| What is asked |
Return every line of the material below unchanged, from the first line to the last.

start Source material

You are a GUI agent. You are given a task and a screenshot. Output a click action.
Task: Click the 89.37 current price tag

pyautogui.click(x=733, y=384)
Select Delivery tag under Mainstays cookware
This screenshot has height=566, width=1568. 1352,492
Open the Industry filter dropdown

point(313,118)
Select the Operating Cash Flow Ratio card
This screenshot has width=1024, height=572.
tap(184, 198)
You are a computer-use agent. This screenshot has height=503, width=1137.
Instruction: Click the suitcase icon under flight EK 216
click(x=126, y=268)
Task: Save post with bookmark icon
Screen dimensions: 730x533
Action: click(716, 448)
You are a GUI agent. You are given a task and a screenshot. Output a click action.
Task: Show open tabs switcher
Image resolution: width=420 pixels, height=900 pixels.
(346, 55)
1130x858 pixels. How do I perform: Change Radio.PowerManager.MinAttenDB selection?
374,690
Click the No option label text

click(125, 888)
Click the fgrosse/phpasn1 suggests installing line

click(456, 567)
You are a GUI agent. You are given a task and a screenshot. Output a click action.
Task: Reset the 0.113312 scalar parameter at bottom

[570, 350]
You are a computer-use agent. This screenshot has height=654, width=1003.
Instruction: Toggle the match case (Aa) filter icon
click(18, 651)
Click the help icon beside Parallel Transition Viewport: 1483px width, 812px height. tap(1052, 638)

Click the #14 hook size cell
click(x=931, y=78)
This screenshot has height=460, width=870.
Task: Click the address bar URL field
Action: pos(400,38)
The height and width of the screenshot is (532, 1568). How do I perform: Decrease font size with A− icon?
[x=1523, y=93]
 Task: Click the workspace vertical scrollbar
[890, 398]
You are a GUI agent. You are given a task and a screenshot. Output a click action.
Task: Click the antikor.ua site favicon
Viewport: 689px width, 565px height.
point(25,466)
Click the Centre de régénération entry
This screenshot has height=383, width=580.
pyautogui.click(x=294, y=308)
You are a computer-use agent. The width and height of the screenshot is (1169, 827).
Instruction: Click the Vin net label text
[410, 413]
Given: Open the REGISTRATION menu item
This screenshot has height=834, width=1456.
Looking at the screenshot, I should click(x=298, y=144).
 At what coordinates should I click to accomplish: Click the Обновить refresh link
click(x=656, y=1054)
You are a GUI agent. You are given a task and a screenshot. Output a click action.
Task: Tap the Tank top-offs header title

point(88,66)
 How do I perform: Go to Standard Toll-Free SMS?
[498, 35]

end Source material

| Answer below |
You are a GUI agent. You are given a task and a screenshot. Output a click action.
Task: Click the 89.37 current price tag

pyautogui.click(x=733, y=384)
Select Delivery tag under Mainstays cookware
This screenshot has height=566, width=1568. 1352,492
Open the Industry filter dropdown

point(313,118)
Select the Operating Cash Flow Ratio card
This screenshot has width=1024, height=572.
tap(184, 198)
You are a computer-use agent. This screenshot has height=503, width=1137.
Instruction: Click the suitcase icon under flight EK 216
click(x=126, y=268)
Task: Save post with bookmark icon
Screen dimensions: 730x533
Action: click(716, 448)
You are a GUI agent. You are given a task and a screenshot. Output a click action.
Task: Show open tabs switcher
Image resolution: width=420 pixels, height=900 pixels.
(346, 55)
1130x858 pixels. How do I perform: Change Radio.PowerManager.MinAttenDB selection?
374,690
Click the No option label text

click(125, 888)
Click the fgrosse/phpasn1 suggests installing line

click(456, 567)
You are a GUI agent. You are given a task and a screenshot. Output a click action.
Task: Reset the 0.113312 scalar parameter at bottom

[570, 350]
You are a computer-use agent. This screenshot has height=654, width=1003.
Instruction: Toggle the match case (Aa) filter icon
click(18, 651)
Click the help icon beside Parallel Transition Viewport: 1483px width, 812px height. tap(1052, 638)

Click the #14 hook size cell
click(x=931, y=78)
This screenshot has height=460, width=870.
Task: Click the address bar URL field
Action: pos(400,38)
The height and width of the screenshot is (532, 1568). How do I perform: Decrease font size with A− icon?
[x=1523, y=93]
 Task: Click the workspace vertical scrollbar
[890, 398]
You are a GUI agent. You are given a task and a screenshot. Output a click action.
Task: Click the antikor.ua site favicon
Viewport: 689px width, 565px height.
point(25,466)
Click the Centre de régénération entry
This screenshot has height=383, width=580.
pyautogui.click(x=294, y=308)
You are a computer-use agent. The width and height of the screenshot is (1169, 827).
Instruction: Click the Vin net label text
[410, 413]
Given: Open the REGISTRATION menu item
This screenshot has height=834, width=1456.
Looking at the screenshot, I should click(x=298, y=144).
 At what coordinates should I click to accomplish: Click the Обновить refresh link
click(x=656, y=1054)
You are a GUI agent. You are given a task and a screenshot. Output a click action.
Task: Tap the Tank top-offs header title

point(88,66)
 How do I perform: Go to Standard Toll-Free SMS?
[498, 35]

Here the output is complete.